Liz Craft
Patrick Painter, Inc
Liz Craft derives inspiration from any manner of cultural fodder: from high to low, from mundane to fantastic. Often, the spark seems to come when she mashes multiple aesthetics together, as in the sculptures featured in “Death of a Clown,” an exhibition of work from 2010. Several pieces see her combining the most debased of cultural forms (pictures of clowns and flowers, living-room furniture) with the loftiest (geometric abstraction, Minimalism) and some in between (Pop art, assemblage, hyperrealism).
A group of wall-hung pieces incorporate the grid—as much a standard of modernism and Minimalism as a visual and physical structure essential to the decorative arts. These rectangles of steel mesh, framed by rectangles of welded metal tubing, might share their material basis with Robert Morris’s late-1960s cubic structures, but Craft addresses them as if they were rough-weave linen or the open-weave “canvas” used in yarn crafts. For Left and Right, thick, bulky yarn is woven through the steel warp and woof to create giant needlepoint flowers. Elsewhere, using a rug-hooking technique, Craft draws tufts of yarn and fabric through the mesh so that the dangling materials form the hair and beard of giant clown faces. These visages are adorned with found objects cast in bronze and then painted white: a lemon for an eye, a serving tray for teeth, rumpled jeans for wrinkly lips. One grid with an abstract design rests on the floor. There, it suggests at once a landscape (with some white-painted objects rising as architecture), a burlesque of the classic Minimalist floor piece, and a shaggy rug.
Allusions to home decor crop up again. In other works, furniture functions as sculptural pedestal: A side table holds a rough-formed ceramic clown figurine; on a full-size couch nearby, a young woman sleeps stiffly or stiff as a corpse (both furniture and figure were sculpted in clay and then cast in fiberglass). A mélange of Pre-Raphaelite, Arts and Crafts, and Art Nouveau style overlaid atop references to representations of death—from Egyptian sarcophagi to Sleeping Beauty—the latter piece, Nicole Couch (Pink, Fuchsia, Orange), draws tension from the stillness of its pasty-skinned figure and the lively floral pattern on the upholstery. Sculpted in full relief, the exuberant design almost seems to emerge from, if not envelop, the couch.

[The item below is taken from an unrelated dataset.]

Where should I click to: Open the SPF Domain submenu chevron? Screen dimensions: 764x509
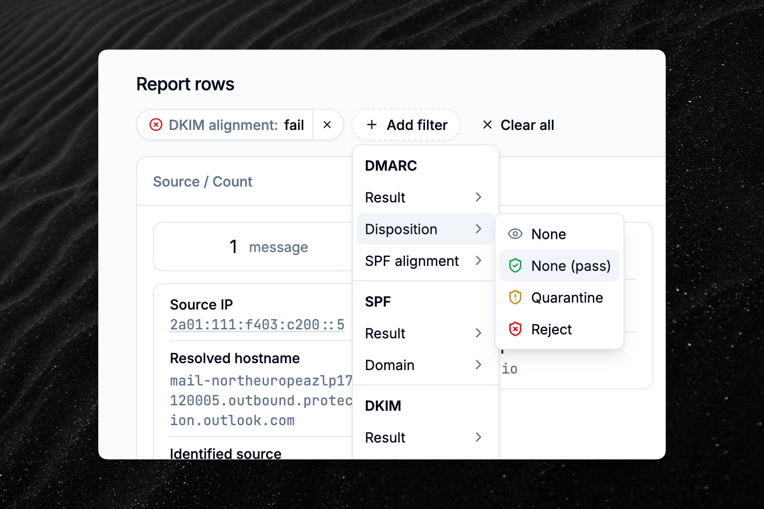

But for all its visual dynamism, the work felt awkwardly placed in the center of the gallery—and that awkwardness was telling. Whereas much of Craft’s past output has involved the conversion of two-dimensional forms into full, three-dimensional presences, the sculptures in this show, particularly those backed into corners and hung on walls, emphasize the frontal and the pictorial. Likewise, the engrossing front of Nicole Couch drew interest away from its “blank” backside, which felt like something you just had to get around—the sculpture was as unwieldy as a real couch placed in the middle of a living room. The show left one wanting more probing of the peripatetic potential of Baroque (Bernini) and modernist (Caro) sculptural space—a space that becomes fully “known” only in the ever-elusive experience in the round—which when applied to Craft’s highly idiosyncratic imaginings has so energized her work in the past.